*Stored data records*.
Start of Block

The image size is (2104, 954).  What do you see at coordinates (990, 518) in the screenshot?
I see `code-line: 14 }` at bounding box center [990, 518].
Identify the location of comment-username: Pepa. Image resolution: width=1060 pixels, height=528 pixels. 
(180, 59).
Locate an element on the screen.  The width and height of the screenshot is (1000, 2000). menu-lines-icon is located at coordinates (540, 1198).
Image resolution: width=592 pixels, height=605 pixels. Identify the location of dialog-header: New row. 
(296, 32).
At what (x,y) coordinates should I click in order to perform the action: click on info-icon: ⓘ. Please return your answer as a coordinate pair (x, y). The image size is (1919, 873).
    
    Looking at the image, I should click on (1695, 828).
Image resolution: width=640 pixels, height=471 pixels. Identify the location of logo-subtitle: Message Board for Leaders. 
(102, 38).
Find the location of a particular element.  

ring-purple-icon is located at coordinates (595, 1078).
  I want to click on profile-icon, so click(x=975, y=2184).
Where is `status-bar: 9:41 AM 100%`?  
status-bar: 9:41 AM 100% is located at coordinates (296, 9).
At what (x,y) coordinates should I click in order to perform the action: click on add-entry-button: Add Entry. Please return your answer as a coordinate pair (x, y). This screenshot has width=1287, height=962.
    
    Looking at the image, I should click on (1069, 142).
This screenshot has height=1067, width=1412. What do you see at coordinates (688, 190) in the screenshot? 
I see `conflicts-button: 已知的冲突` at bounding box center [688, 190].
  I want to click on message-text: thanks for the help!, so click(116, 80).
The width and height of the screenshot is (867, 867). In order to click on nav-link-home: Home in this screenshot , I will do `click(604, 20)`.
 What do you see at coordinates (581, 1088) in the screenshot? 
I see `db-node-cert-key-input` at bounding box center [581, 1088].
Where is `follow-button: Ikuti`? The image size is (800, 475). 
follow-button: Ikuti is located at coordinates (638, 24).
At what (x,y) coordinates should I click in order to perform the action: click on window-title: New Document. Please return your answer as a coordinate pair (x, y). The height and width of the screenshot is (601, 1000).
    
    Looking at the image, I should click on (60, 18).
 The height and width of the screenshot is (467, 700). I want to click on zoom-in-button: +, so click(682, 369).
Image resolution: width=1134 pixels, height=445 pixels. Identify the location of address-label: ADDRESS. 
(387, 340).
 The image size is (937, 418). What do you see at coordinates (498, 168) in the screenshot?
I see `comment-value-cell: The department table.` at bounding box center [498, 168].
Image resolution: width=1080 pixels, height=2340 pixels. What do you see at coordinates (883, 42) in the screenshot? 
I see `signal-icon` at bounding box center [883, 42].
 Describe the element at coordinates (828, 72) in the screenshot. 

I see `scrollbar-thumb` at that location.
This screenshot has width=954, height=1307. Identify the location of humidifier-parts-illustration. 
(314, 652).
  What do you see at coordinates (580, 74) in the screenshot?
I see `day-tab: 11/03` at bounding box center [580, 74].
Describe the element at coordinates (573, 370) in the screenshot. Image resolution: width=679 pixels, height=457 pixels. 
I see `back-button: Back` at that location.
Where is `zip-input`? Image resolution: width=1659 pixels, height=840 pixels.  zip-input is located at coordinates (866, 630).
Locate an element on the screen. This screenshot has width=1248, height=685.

End of Block

*What the task requires*. Write out all of the records above word for word, keeping every line as it stands.

*Answer below*.
The image size is (2104, 954).  What do you see at coordinates (990, 518) in the screenshot?
I see `code-line: 14 }` at bounding box center [990, 518].
Identify the location of comment-username: Pepa. Image resolution: width=1060 pixels, height=528 pixels. 
(180, 59).
Locate an element on the screen.  The width and height of the screenshot is (1000, 2000). menu-lines-icon is located at coordinates (540, 1198).
Image resolution: width=592 pixels, height=605 pixels. Identify the location of dialog-header: New row. 
(296, 32).
At what (x,y) coordinates should I click in order to perform the action: click on info-icon: ⓘ. Please return your answer as a coordinate pair (x, y). The image size is (1919, 873).
    
    Looking at the image, I should click on (1695, 828).
Image resolution: width=640 pixels, height=471 pixels. Identify the location of logo-subtitle: Message Board for Leaders. 
(102, 38).
Find the location of a particular element.  

ring-purple-icon is located at coordinates (595, 1078).
  I want to click on profile-icon, so click(x=975, y=2184).
Where is `status-bar: 9:41 AM 100%`?  
status-bar: 9:41 AM 100% is located at coordinates (296, 9).
At what (x,y) coordinates should I click in order to perform the action: click on add-entry-button: Add Entry. Please return your answer as a coordinate pair (x, y). This screenshot has width=1287, height=962.
    
    Looking at the image, I should click on (1069, 142).
This screenshot has height=1067, width=1412. What do you see at coordinates (688, 190) in the screenshot? 
I see `conflicts-button: 已知的冲突` at bounding box center [688, 190].
  I want to click on message-text: thanks for the help!, so click(116, 80).
The width and height of the screenshot is (867, 867). In order to click on nav-link-home: Home in this screenshot , I will do `click(604, 20)`.
 What do you see at coordinates (581, 1088) in the screenshot? 
I see `db-node-cert-key-input` at bounding box center [581, 1088].
Where is `follow-button: Ikuti`? The image size is (800, 475). 
follow-button: Ikuti is located at coordinates (638, 24).
At what (x,y) coordinates should I click in order to perform the action: click on window-title: New Document. Please return your answer as a coordinate pair (x, y). The height and width of the screenshot is (601, 1000).
    
    Looking at the image, I should click on (60, 18).
 The height and width of the screenshot is (467, 700). I want to click on zoom-in-button: +, so click(682, 369).
Image resolution: width=1134 pixels, height=445 pixels. Identify the location of address-label: ADDRESS. 
(387, 340).
 The image size is (937, 418). What do you see at coordinates (498, 168) in the screenshot?
I see `comment-value-cell: The department table.` at bounding box center [498, 168].
Image resolution: width=1080 pixels, height=2340 pixels. What do you see at coordinates (883, 42) in the screenshot? 
I see `signal-icon` at bounding box center [883, 42].
 Describe the element at coordinates (828, 72) in the screenshot. 

I see `scrollbar-thumb` at that location.
This screenshot has width=954, height=1307. Identify the location of humidifier-parts-illustration. 
(314, 652).
  What do you see at coordinates (580, 74) in the screenshot?
I see `day-tab: 11/03` at bounding box center [580, 74].
Describe the element at coordinates (573, 370) in the screenshot. Image resolution: width=679 pixels, height=457 pixels. 
I see `back-button: Back` at that location.
Where is `zip-input`? Image resolution: width=1659 pixels, height=840 pixels.  zip-input is located at coordinates (866, 630).
Locate an element on the screen. This screenshot has width=1248, height=685.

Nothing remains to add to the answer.